To track the changes in UNG, BOIL, and KOLD, you’d better watch the commodity chart rather than the ETFs. The charts you’d like to follow are NGAS (Henry Hub), NATGAS (OANDA), and NG1! (Natural Gas Futures). They will help you grasp the whole picture of natural gas’s current situation in the market, and get to an educated conclusion about its trend-line and which direction would it go next.
# BOIL and KOLD Leveraged Natural Gas Returns for Sophisticated Traders with High Risk-Tolerance
These ETFs such as BOIL and KOLD are risky. You should conduct your own due diligence before trading them. They are intended for short-term trades only, as written in its prospects:
“The Natural Gas Funds are linked to an index of natural gas futures contracts, and are not directly linked to the “spot” price of natural gas. Natural Gas futures contracts may perform very differently from the spot price of natural gas.
The Natural Gas Funds are not directly linked to the “spot” price of natural gas. The price of a futures contract reflects the expected value of the commodity upon delivery in the future, whereas the spot price of a commodity reflects the immediate delivery values of the commodity. While prices of swaps, futures contracts and other derivatives contracts are related to the prices of an underlying cash market (i.e., the “spot” market), they may not be well correlated and have typically performed very differently.
Natural gas futures contracts typically perform very differently from, and commonly underperform, the spot price of natural gas due to current (and future expectations of) factors such as storage costs, geopolitical risks, interest charges incurred to finance the purchase of the commodity, and expectations concerning supply and demand for the commodity. Derivatives contract prices may not be correlated to spot market prices and may be substantially lower or higher than the spot market prices for a number of reasons, including as a result of differences in derivatives contract terms or as supply, demand or other economic or regulatory factors become more pronounced in either the cash or derivatives markets.”

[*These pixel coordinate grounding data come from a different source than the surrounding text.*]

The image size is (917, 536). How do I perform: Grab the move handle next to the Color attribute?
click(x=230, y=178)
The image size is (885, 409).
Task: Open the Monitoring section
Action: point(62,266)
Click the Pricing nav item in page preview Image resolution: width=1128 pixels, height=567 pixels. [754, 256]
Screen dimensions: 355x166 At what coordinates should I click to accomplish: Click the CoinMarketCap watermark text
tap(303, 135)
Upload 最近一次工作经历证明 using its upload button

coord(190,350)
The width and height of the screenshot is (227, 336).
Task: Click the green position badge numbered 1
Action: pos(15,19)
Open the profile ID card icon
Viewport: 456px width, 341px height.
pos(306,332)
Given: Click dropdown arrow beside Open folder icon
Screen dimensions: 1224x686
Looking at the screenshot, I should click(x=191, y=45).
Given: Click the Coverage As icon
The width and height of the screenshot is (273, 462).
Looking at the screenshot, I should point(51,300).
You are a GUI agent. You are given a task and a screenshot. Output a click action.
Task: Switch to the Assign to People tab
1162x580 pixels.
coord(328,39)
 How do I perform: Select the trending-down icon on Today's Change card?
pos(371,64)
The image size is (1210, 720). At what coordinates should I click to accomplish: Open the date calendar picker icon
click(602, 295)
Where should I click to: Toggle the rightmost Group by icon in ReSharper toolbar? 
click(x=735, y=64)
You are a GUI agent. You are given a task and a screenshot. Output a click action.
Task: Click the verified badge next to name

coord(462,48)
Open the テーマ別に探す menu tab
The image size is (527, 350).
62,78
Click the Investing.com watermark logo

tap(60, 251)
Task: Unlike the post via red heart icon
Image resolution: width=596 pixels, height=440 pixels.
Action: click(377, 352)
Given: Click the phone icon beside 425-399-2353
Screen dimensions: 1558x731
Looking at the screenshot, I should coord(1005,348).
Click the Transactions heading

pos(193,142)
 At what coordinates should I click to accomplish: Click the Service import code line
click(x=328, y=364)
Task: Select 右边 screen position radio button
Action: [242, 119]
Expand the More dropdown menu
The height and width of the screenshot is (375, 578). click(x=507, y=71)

Furthermore, there is a management fee you should be aware of, although it’s negligible:
“Each Fund pays the Sponsor a management fee (the “Management Fee”), monthly in arrears, in an amount equal to 0.95% (0.85% for ProShares VIX Mid-Term Futures ETF) per annum of its average daily net assets. “Average daily net assets” is calculated by dividing the month-end net assets of a Fund by the number of calendar days in such month. No other Management Fee are paid by the Funds.”
While some would suggest you to avoid ETFs due to their high fees, you can see it is only a fraction (at least in Natural Gas Leveraged ETFs and other ProShares ETFs), and because of their high returns (or losses), a trader who trades these ETFs should be tolerant enough to losses.
# BOIL vs KOLD
|$BOIL||x2 Long Natural Gas ETF||200%|
|$KOLD||x2 Inverse Natural Gas ETF||-200%|
Note that $BOIL and $KOLD correspond to two times the long/inverse of the daily performance of Bloomberg Natural Gas SubindexSM, which is a benchmark of an index of natural gas futures contracts, and not intended to track the performance of the spot price of natural gas.
After the above being said, these ETFs, traded wisely and carefully, can make you a lot of gains.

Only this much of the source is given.